El gobernador Ricardo Quintela confirmó que los Chachos volverán a circular en La Rioja como parte de una estrategia destinada a enfrentar las dificultades financieras que atraviesa la provincia y sostener el poder adquisitivo de los trabajadores estatales. El anuncio se produjo en el marco de una serie de definiciones relacionadas con el pago del medio aguinaldo y las medidas que el Ejecutivo provincial analiza para responder al complejo escenario económico actual.
Durante sus declaraciones, el mandatario reconoció que las restricciones presupuestarias continúan representando un desafío para las cuentas públicas provinciales. Frente a este contexto, señaló que el Gobierno busca alternativas que permitan garantizar el cumplimiento de sus compromisos salariales y, al mismo tiempo, mantener en movimiento la economía local.
En ese sentido, Quintela confirmó que una parte de los pagos previstos se realizará mediante los denominados Chachos, los Bonos de Cancelación de Deuda, conocidos por sus siglas BOCADE. Además, sostuvo que la experiencia previa fue positiva para la provincia, ya que contribuyó a fortalecer el consumo interno y permitió sostener la actividad comercial en distintos sectores.

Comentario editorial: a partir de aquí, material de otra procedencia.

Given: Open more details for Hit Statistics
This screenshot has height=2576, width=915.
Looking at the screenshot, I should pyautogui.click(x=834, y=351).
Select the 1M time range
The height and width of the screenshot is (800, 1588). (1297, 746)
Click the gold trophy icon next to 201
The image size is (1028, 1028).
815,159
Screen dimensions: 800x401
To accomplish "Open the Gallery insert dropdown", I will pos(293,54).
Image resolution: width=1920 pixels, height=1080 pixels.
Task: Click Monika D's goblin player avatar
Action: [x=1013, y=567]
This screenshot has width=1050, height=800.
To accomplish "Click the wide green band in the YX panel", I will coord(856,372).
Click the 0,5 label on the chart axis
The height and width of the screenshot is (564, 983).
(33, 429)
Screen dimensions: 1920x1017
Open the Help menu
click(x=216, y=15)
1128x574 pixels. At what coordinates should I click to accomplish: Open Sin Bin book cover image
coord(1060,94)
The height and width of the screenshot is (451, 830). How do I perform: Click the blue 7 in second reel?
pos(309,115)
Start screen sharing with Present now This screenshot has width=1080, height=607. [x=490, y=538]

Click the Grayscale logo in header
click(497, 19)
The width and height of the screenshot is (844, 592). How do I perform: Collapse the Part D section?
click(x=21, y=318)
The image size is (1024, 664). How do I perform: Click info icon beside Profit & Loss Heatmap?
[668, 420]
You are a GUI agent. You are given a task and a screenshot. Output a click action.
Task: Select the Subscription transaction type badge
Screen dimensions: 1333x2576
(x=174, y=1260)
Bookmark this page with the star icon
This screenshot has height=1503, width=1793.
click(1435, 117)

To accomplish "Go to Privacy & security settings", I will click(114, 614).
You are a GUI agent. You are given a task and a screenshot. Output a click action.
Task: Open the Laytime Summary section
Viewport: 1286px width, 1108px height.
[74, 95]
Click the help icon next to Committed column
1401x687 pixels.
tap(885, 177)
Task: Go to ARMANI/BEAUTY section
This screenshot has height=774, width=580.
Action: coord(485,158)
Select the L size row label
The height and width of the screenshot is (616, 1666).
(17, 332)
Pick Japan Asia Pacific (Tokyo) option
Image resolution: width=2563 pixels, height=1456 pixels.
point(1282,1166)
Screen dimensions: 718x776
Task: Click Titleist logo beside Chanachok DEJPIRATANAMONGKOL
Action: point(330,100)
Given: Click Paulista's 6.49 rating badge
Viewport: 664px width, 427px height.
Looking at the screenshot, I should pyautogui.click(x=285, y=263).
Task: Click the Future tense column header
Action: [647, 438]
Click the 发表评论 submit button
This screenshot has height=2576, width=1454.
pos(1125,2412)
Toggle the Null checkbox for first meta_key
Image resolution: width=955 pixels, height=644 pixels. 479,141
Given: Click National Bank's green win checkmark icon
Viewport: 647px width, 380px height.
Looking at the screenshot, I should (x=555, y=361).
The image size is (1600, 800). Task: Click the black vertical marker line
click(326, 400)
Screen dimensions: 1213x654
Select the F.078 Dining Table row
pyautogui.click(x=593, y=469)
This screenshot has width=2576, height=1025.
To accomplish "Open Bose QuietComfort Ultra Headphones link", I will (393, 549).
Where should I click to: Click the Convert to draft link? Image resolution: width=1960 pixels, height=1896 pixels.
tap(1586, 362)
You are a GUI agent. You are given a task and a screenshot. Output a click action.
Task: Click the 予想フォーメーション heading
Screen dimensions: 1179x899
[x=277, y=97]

Los Chachos comenzaron a utilizarse en 2024 como una herramienta complementaria para el pago de haberes y para programas orientados al incentivo del consumo. Su nombre rinde homenaje al histórico caudillo riojano Ángel Vicente Peñaloza y se suma a una larga tradición de instrumentos financieros implementados por distintas provincias argentinas en períodos de dificultades económicas.
El gobernador destacó que estos bonos no solo podrían emplearse en el pago de salarios y aguinaldos, sino que también seguirán formando parte de programas vinculados al turismo, el comercio y otras actividades que buscan dinamizar la economía provincial. La intención es que continúen circulando dentro de La Rioja para fortalecer el intercambio comercial y favorecer a los distintos actores económicos locales.
La medida se inscribe en un escenario de reclamos que la administración provincial mantiene respecto de la distribución de recursos nacionales. Según sostienen desde el Gobierno riojano, la disminución de fondos provenientes de la Nación ha generado un impacto significativo en las finanzas provinciales, obligando a implementar mecanismos alternativos para sostener el empleo público, preservar la actividad económica y acompañar a los sectores más afectados.
De esta manera, el regreso de los Chachos vuelve a instalarse en el centro del debate económico provincial, en un contexto donde las autoridades buscan herramientas que permitan afrontar las restricciones financieras sin detener la circulación de recursos en la economía local.